I have a grammar as such:
grammar Testquote;
program : (Line ';')+ ;
Line: L_S_STRING ;
L_S_STRING : '\'' (('\'' '\'') | ('\\' '\'') | ~('\''))* '\''; // Single quoted string literal
L_WS : L_BLANK+ -> skip ; // Whitespace
fragment L_BLANK : (' ' | '\t' | '\r' | '\n') ;
This grammar--and the L_S_STRING
in particular--seems working fine with vanilla inputs like:
'ab';
'cd';
However, it fails with this input:
'yyyy-MM-dd\\'T\\'HH:mm:ss\\'Z\\'';
'cd';
Yet works when I changed the first line to either
'yyyy-MM-dd\\'T\\'HH:mm:ss\\'Z''';
or
'yyyy-MM-dd\\'T\\'HH:mm:ss\\'Z\\' '
;
I sorta can see why the parser may choose this failed route. But is there some way I can tell it to choose differently?
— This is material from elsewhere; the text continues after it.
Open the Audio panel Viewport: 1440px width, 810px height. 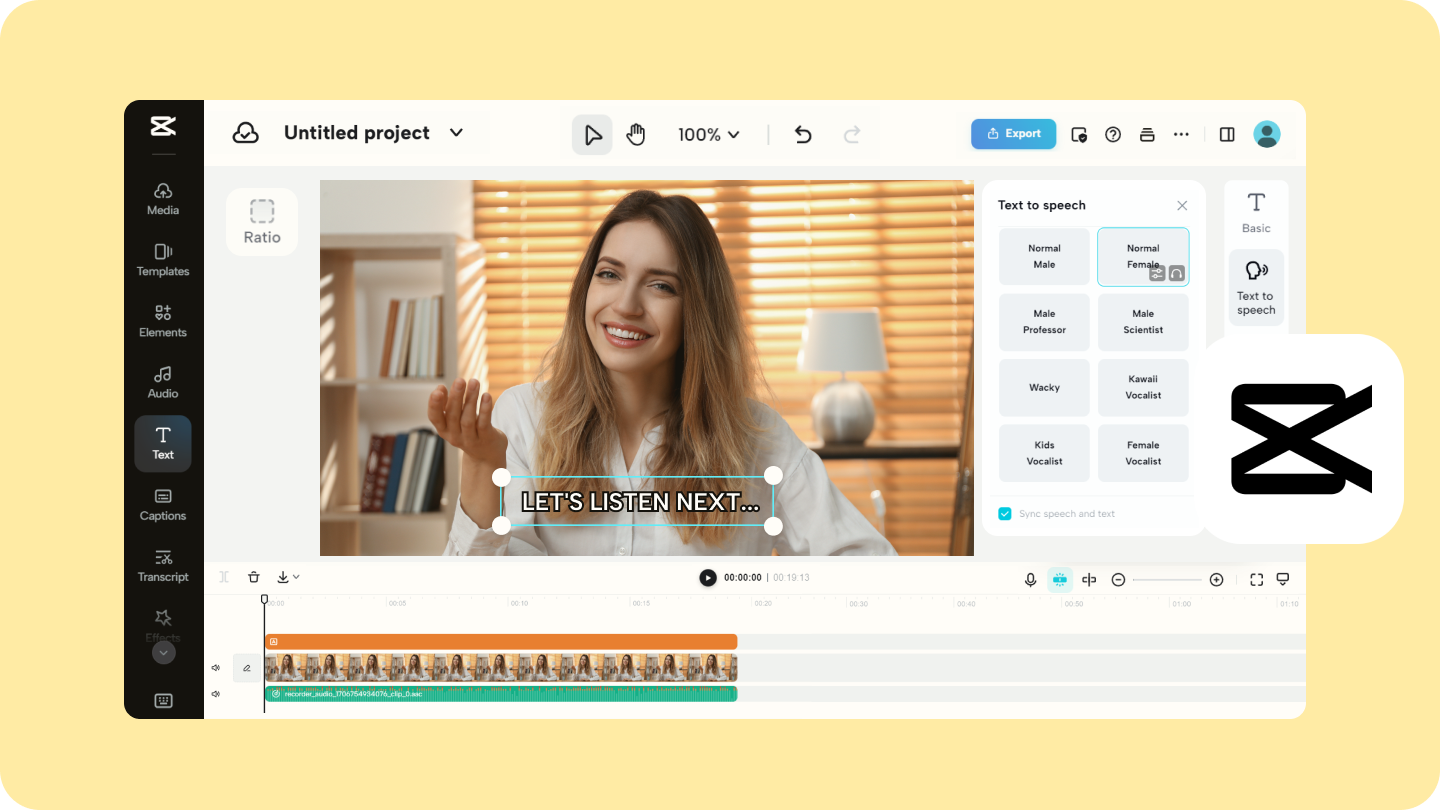pyautogui.click(x=162, y=382)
According to ANTLR4 docs, both lexer and parser rules are greedy, thus matching as much input as they can. In your case:
'yyyy-MM-dd\\'T\\'HH:mm:ss\\'Z\\'';
^^^
'cd';
Your grammar is somewhat ambiguous - the characters I've highlighted can be interpreted as \'
'
or as \
''
. See how it works.
Without 'cd'
, lexer matches a string because it's a valid string for your grammar, highlighted characters are matched as \'
'
. But since lexer is greedy, it will use the aforementioned ambiguity to match unwanted input at first possibility, such as adding another unescaped '
somewhere later.
This ambiguity is caused by possibility of backslash being either normal character or escape character. The common solution for removing such ambiguity is a rule for escaping the backslash itself: \\
, also you need to not match it as a normal character.
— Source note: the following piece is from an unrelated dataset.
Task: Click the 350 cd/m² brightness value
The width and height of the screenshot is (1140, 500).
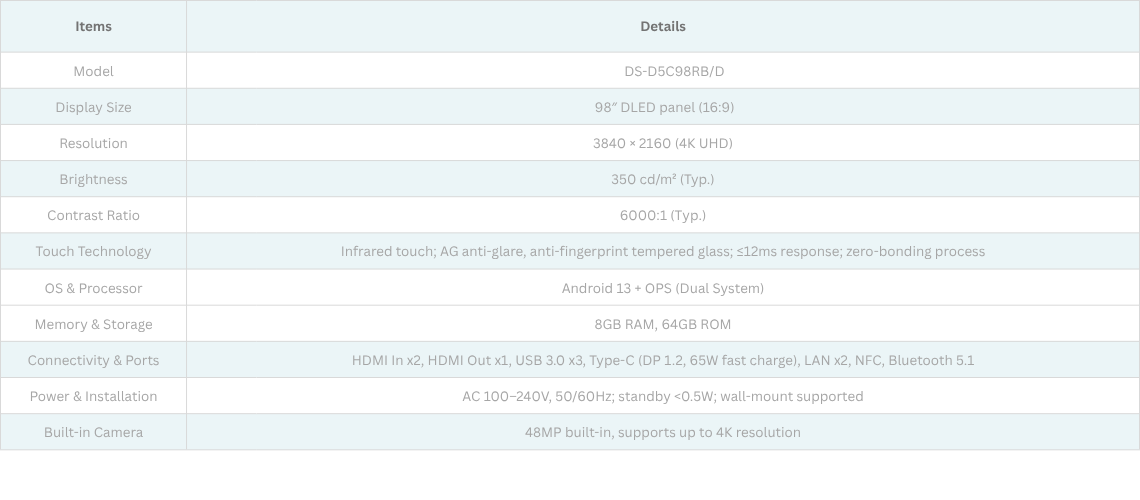Action: [x=662, y=179]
Alternatively, you may want to deal with ambiguity in a different way. If you want to prioritize \'
over ''
, you should write:
L_S_STRING : '\'' ( ('\'\'') | ('\\'+ ~'\\') | ~('\'' | '\\') )* '\'' ;
It will work for your input.
By the way, you can shorten your code for L_WS:
L_WS : [ \t\n\r]+ -> skip ;